In fact, it is Cosey Coleman who worries a lot more about his mother these days and desperately wants to make a better life for her. Last July, after she went to the hospital doubled over in pain but was sent home with only a prescription, Olivia Coleman eventually was diagnosed as having a tumor on her kidney. Two days later, the cancerous kidney was removed.

Then as she was recovering and nearly ready to be released, Olivia developed pneumonia, which meant two more weeks in the hospital.

"Praise the Lord she came through everything OK," Cosey said on Friday. "She's pretty much held us all together. I don't know what would happen without her strength."

Indeed, she has been a veritable pillar for a family that relied upon her as its foundation.

Three of Coleman's brothers served time in prison, all on felony convictions, and one, Jerome, died in a New Orleans jail about a year ago. His father was in prison several times during the late 1960s and early '70s and the man who once provided for the family by driving a truck eventually left Olivia and the brood when Cosey was just seven years old.

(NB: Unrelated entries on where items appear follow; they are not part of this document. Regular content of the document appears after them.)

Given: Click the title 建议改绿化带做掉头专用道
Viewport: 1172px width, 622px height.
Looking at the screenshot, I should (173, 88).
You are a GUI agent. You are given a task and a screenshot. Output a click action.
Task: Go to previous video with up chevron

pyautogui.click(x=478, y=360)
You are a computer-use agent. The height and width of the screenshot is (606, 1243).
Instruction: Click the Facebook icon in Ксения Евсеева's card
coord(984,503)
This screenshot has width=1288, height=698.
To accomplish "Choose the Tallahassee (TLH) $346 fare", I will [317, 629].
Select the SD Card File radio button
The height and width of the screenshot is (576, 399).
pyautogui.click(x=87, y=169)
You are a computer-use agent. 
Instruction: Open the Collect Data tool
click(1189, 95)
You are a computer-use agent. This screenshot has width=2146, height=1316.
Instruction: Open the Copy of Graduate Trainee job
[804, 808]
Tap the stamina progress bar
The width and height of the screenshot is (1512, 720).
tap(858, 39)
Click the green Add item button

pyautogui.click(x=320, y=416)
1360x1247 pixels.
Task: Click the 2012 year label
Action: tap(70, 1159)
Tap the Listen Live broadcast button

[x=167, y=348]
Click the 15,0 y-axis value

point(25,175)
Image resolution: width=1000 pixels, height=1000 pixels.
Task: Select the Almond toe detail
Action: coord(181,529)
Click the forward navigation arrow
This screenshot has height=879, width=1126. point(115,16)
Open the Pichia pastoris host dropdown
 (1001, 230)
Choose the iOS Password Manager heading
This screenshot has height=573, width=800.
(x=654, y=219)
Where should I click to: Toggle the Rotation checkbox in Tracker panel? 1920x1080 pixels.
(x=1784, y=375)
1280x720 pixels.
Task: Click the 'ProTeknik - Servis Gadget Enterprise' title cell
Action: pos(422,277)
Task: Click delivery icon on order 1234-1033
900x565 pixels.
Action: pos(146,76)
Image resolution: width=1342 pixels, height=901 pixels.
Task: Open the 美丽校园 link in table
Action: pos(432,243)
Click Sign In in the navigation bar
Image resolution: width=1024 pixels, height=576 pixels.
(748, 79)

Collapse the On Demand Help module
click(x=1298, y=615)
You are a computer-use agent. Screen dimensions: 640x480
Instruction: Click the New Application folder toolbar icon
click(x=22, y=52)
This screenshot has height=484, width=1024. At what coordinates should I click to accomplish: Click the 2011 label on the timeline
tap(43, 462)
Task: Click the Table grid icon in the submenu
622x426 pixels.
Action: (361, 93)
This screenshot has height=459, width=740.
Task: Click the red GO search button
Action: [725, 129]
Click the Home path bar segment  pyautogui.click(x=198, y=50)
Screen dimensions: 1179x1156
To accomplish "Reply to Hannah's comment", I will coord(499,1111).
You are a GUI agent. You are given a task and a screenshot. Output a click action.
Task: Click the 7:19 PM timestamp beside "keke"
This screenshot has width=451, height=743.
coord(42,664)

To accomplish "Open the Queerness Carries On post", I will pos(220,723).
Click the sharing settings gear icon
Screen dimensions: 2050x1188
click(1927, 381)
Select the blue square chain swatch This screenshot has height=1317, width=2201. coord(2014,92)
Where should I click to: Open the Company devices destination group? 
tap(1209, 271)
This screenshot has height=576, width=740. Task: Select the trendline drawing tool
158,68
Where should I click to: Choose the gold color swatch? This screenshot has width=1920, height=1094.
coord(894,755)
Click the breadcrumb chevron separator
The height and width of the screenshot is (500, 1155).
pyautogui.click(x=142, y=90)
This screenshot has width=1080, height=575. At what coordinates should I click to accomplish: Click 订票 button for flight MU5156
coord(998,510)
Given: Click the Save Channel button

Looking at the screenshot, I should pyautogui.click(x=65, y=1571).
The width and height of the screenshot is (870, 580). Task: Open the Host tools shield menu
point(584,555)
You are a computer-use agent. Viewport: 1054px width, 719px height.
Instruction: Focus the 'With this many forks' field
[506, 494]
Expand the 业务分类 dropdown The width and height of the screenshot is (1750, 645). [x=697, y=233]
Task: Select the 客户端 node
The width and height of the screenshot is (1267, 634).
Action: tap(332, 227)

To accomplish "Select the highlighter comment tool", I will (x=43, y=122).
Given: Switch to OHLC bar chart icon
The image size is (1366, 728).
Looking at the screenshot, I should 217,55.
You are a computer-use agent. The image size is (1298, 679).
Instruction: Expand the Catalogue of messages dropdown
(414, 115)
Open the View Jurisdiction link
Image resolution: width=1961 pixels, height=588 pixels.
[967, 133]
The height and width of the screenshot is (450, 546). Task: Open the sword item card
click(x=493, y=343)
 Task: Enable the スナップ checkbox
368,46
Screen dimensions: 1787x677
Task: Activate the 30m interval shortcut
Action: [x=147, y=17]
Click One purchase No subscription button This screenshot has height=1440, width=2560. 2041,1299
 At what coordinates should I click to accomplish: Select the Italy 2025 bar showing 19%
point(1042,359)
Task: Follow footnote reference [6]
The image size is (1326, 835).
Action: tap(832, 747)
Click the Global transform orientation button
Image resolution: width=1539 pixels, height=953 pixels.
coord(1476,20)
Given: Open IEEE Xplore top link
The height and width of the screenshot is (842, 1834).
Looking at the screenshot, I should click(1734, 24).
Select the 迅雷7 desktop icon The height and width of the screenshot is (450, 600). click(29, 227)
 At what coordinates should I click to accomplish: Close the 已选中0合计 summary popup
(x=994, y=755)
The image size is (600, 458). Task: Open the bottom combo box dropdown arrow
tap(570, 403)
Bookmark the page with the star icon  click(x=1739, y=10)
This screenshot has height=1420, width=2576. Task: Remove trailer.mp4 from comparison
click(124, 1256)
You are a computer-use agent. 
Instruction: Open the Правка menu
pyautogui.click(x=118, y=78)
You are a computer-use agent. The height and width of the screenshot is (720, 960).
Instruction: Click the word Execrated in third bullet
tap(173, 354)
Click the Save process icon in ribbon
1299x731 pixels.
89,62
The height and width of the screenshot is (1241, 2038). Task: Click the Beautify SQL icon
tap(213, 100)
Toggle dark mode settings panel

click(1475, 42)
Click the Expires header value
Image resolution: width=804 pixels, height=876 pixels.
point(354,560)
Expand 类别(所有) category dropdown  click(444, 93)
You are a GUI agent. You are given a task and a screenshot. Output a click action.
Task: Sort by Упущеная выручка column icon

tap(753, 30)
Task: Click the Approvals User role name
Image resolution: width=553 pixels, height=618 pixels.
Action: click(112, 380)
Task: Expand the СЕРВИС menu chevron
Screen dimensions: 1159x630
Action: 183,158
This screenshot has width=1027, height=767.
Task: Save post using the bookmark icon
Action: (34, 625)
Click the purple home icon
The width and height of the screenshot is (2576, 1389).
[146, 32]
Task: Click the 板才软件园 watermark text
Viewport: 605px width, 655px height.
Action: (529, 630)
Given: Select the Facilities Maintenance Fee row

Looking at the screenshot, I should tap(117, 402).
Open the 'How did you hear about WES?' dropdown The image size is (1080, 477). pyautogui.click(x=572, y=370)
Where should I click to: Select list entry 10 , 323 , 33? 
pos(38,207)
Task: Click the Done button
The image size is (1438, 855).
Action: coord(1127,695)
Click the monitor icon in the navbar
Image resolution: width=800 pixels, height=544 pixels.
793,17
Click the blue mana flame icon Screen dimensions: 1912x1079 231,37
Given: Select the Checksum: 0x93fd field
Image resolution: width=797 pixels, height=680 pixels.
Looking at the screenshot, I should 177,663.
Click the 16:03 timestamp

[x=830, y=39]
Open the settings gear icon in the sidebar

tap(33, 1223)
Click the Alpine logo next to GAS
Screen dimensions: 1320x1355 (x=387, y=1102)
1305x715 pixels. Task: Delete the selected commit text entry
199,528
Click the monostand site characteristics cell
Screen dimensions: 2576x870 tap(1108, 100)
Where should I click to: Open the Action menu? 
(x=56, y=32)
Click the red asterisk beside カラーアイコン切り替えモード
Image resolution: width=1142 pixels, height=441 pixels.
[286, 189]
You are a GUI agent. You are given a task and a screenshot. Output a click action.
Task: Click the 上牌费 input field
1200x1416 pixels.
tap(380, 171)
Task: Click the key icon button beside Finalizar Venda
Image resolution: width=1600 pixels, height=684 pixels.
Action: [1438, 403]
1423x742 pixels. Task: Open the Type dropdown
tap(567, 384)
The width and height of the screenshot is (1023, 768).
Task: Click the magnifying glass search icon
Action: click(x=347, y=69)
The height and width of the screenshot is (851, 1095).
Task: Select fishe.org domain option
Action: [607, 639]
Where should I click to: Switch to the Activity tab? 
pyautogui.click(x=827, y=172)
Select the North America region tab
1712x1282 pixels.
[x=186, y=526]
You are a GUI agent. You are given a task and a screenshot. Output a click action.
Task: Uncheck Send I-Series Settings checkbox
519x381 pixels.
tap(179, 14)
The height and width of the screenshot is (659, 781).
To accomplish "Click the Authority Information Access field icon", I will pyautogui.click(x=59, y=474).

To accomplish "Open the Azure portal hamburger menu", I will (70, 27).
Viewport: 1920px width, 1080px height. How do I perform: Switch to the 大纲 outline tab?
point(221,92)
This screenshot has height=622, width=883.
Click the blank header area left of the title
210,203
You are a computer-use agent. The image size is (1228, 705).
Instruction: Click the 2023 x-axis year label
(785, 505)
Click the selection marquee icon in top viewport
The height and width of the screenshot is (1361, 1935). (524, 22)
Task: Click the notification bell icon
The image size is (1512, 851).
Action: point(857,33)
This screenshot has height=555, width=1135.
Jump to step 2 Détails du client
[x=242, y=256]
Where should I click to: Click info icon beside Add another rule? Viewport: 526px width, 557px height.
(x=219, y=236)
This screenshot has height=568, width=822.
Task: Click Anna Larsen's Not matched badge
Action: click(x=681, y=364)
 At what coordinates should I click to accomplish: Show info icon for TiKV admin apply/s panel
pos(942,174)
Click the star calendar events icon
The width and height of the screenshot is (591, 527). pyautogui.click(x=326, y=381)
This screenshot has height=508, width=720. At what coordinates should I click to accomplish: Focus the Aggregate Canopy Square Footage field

Olivia twice moved her family to Georgia and twice the siren song of New Orleans brought her back there again. The third time, sensing that The Big Easy had become too dangerous a place to raise her youngest son, she headed to suburban Atlanta and stayed there. Cosey was 13 at the time and long since beyond the years when Olivia had to buy him a new football so the neighborhood kids would choose her too-chubby son for pickup games.

On the day he is drafted, Cosey Coleman plans to present his mother with a game ball and then tell her to retire.

"She learned too good how to be poor," Cosey said. "Way too good. Now I want her to learn good what it's like to have a little money."